Study objectives: Children with obstructive sleep apnea have blunted baroreflex sensitivity and increased blood pressure variability. The aim of the study was to test the hypothesis that treatment of sleep apnea by adenotonsillectomy results in significant improvement of baroreflex sensitivity, lowering of blood pressure and blood pressure variability and increase vagal heart rate modulation.
Study design: One hundred ninety-four children aged 9.6 ± 2.3 years were enrolled; 133 had obstructive sleep apnea and 61 were healthy controls. For children with sleep apnea, polysomnography with 3-lead electrocardiography and continuous blood pressure was performed before adenotonsillectomy, then 6 weeks and 6 months postoperatively. Controls underwent the same assessment at study entry and 6 months later. Spontaneous baroreflex sensitivity was measured in the time and frequency domains. Data analyses were performed for available and complete cases.
Results: Children with sleep apnea experienced postoperatively an increase in baroreflex sensitivity and decrease in blood pressure variability during wakefulness and sleep.
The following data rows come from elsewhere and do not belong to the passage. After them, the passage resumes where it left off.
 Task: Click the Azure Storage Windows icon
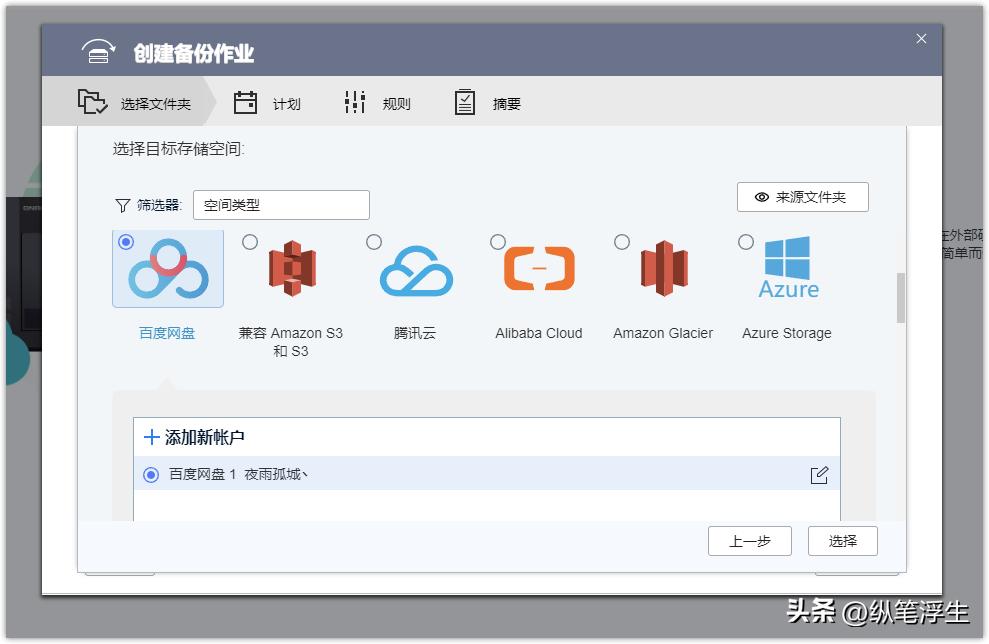coord(787,267)
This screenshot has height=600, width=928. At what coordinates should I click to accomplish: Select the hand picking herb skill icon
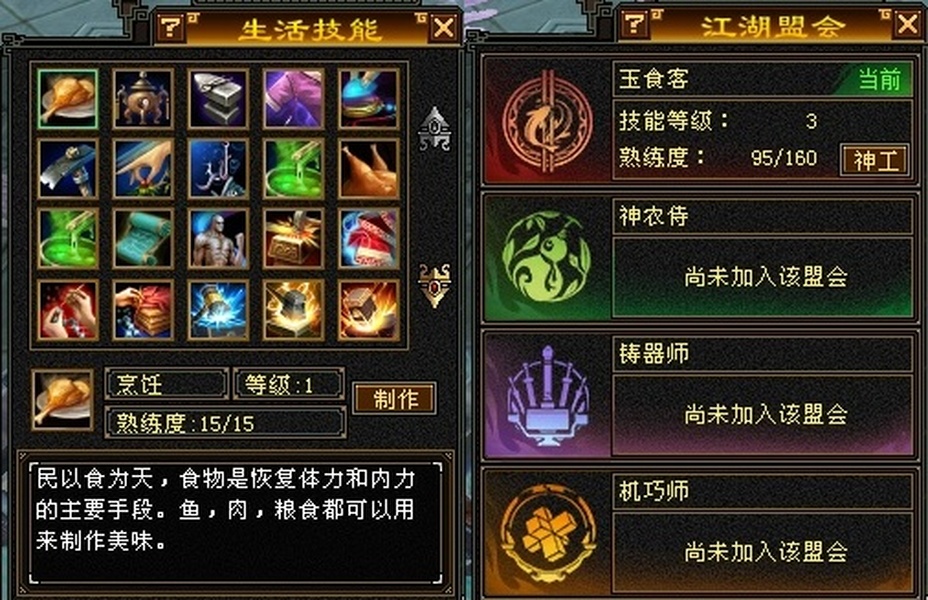click(x=143, y=169)
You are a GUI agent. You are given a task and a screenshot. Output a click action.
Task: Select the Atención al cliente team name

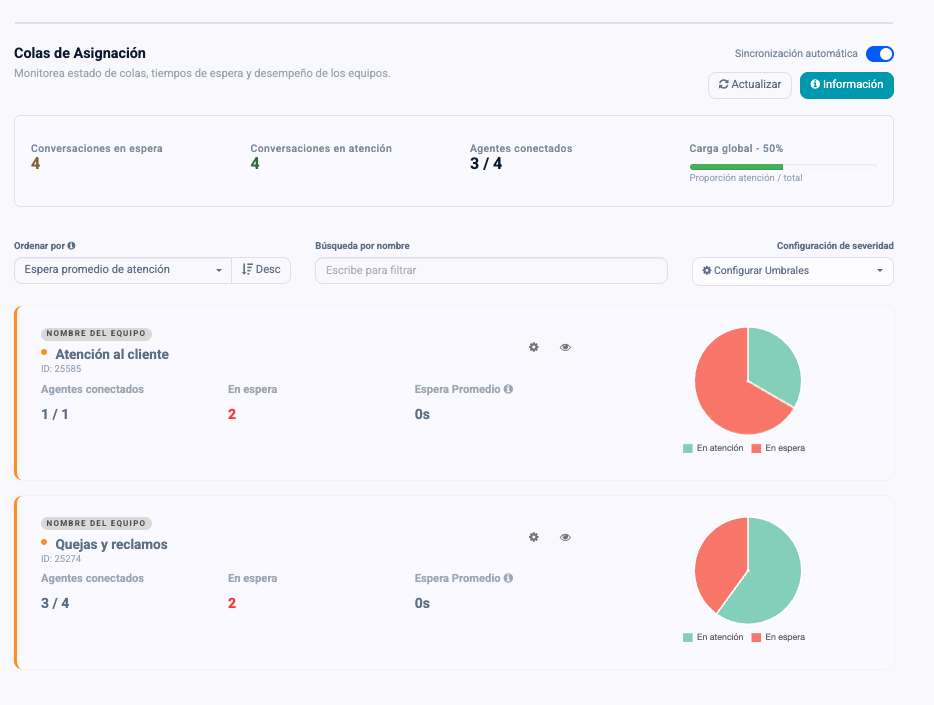(x=112, y=354)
A decrease in blood pressure during sleep and in heart rate during wakefulness was also measured. The improvement in baroreflex sensitivity was predicted by the change in the apnea-hypopnea and arousal indices. A normal pattern of rising baroreflex sensitivity during the night was restored in children with severe apnea after surgery. However, baroreceptor sensitivity did not completely normalize after treatment.
Conclusion: Treatment of obstructive sleep apnea in children by adenotonsillectomy is associated with gradual improvement in known risk factors for cardiovascular disease. Complete normalization of baroreceptor sensitivity was not achieved 6 months postoperatively.
Keywords: Sleep apnea; baroreflex; blood pressure variability; hypertension; tonsillectomy.